Despite the individual accolades, Walker consistently framed the night as a team achievement. He spoke more about the Seahawks’ second Super Bowl title than his own MVP trophy, emphasizing his role within a collective effort rather than a personal milestone.
Walker’s impact became clear midway through the first half. On Seattle’s fourth possession, he broke free for runs of 29 and 30 yards in quick succession, jump-starting an offense that had struggled to finish drives. The Seahawks settled for a field goal on that series, but Walker’s rhythm was established. By halftime, Seattle led 9–0, and Walker had already piled up 100 of the team’s 183 total yards.
After the break, the Seahawks continued to lean on him. A 20-yard catch-and-run set up another field goal, and in the fourth quarter Walker delivered bruising runs of 14 and 10 yards as Seattle stretched its lead to 22–7, effectively putting the game out of reach. Though he didn’t officially score a touchdown, Walker came close with a 49-yard burst that was wiped out by a holding penalty, a moment rendered irrelevant by the Seahawks’ control of the game.
New England focused much of its defensive attention on limiting the passing game, bottling up Jaxon Smith-Njigba before he exited in the second half for a concussion evaluation and holding Sam Darnold to just 5.0 yards per attempt. That approach left Walker as the focal point, and he punished it with patience, balance through contact and explosive acceleration. By the end of the night, he had produced nearly half of Seattle’s total offense.
The performance also stood out for what it did to the Patriots’ defense. No team, including playoff opponents, had allowed that many rushing yards to New England all season. Walker closed the year with four straight games of at least 111 rushing yards, including the regular-season finale that secured Seattle the top seed, and Super Bowl LX became another chapter in that dominant stretch.
From the sideline, head coach Mike Macdonald praised not only Walker’s vision and decisiveness but also the collective commitment to the run game, crediting the offensive line and tight ends for their role.
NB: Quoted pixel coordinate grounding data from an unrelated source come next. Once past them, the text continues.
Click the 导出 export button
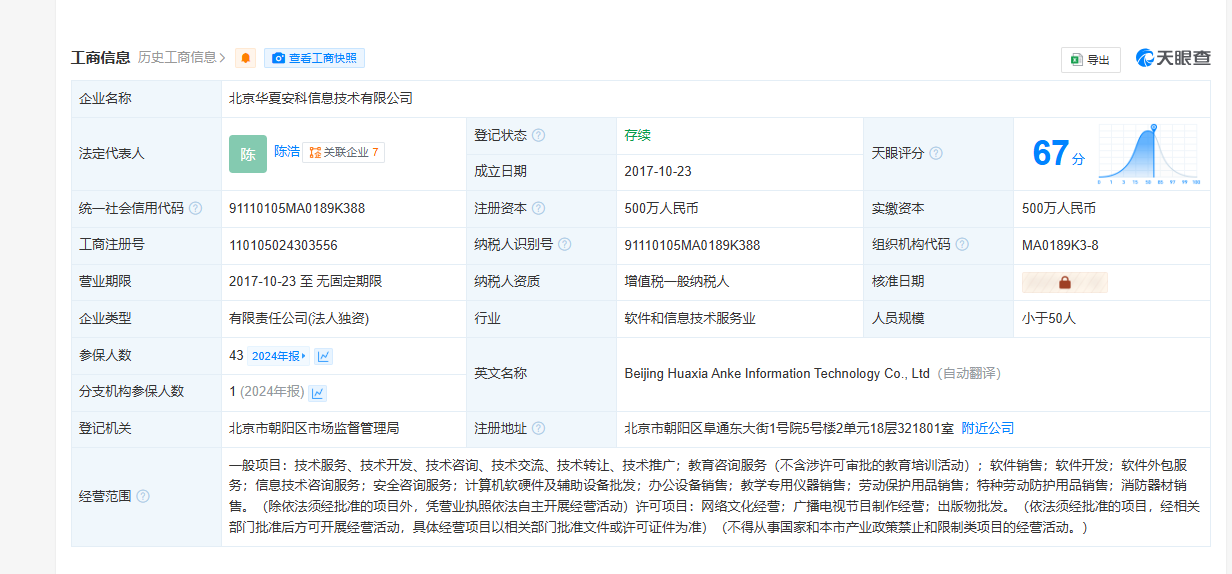The image size is (1232, 574). [x=1090, y=60]
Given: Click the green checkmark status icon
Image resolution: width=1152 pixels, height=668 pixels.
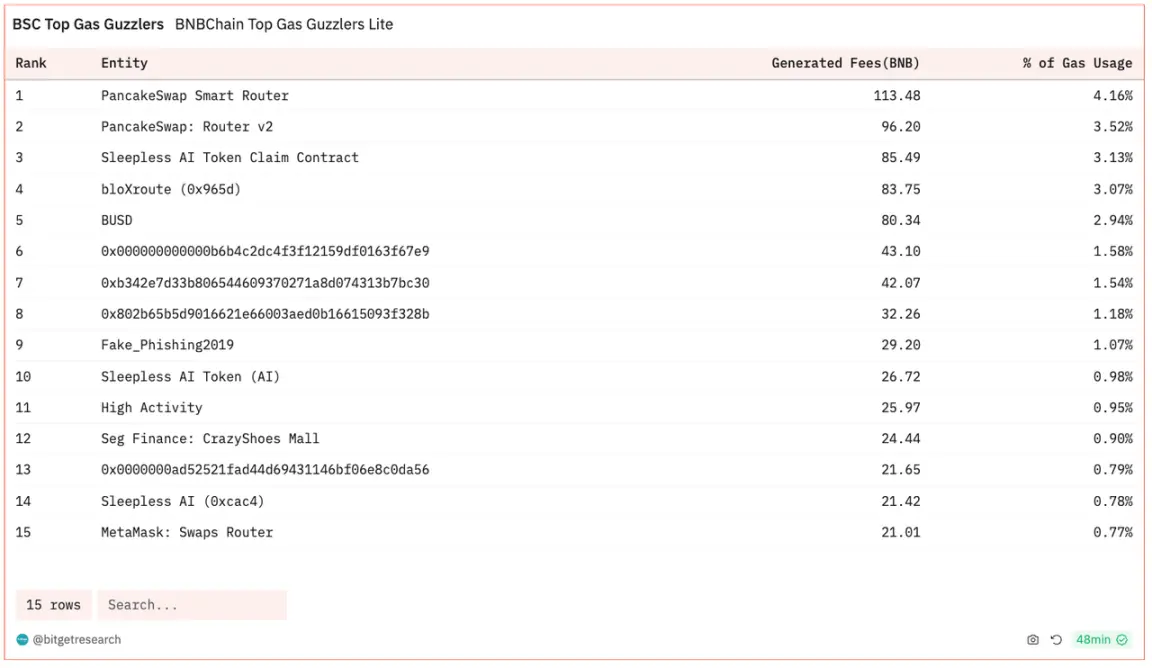Looking at the screenshot, I should click(x=1122, y=640).
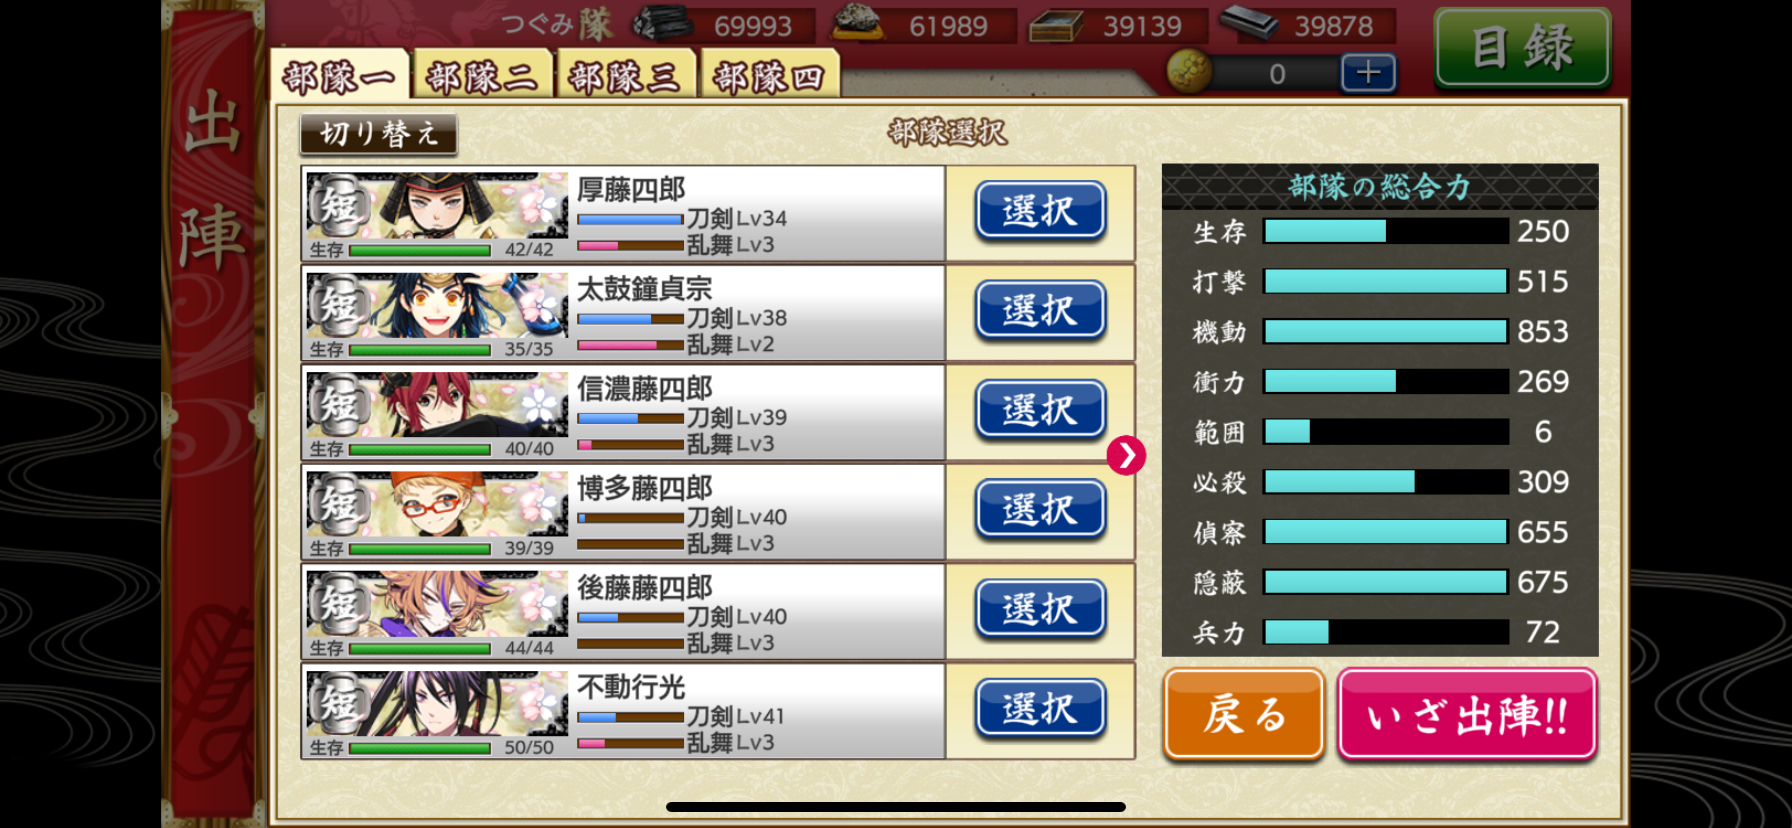Click the steel ore resource icon
Image resolution: width=1792 pixels, height=828 pixels.
[x=858, y=22]
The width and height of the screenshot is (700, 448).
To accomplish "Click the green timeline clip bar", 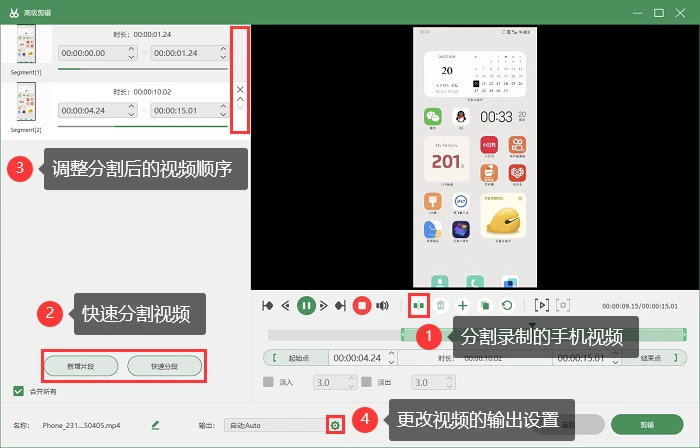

Darnold echoed that sentiment, saying the version of Walker seen on Sunday was the same back he’d watched all season — trusting the scheme, trusting his blockers and delivering when it mattered most.
As confetti fell, Walker acknowledged the weight of the moment but remained grounded in the reality of how it was achieved. Winning Super Bowl MVP was surreal, he said, but it was inseparable from the teammates around him. On a night when offense came at a premium, Kenneth Walker III didn’t just stand out — he carried Seattle to the top.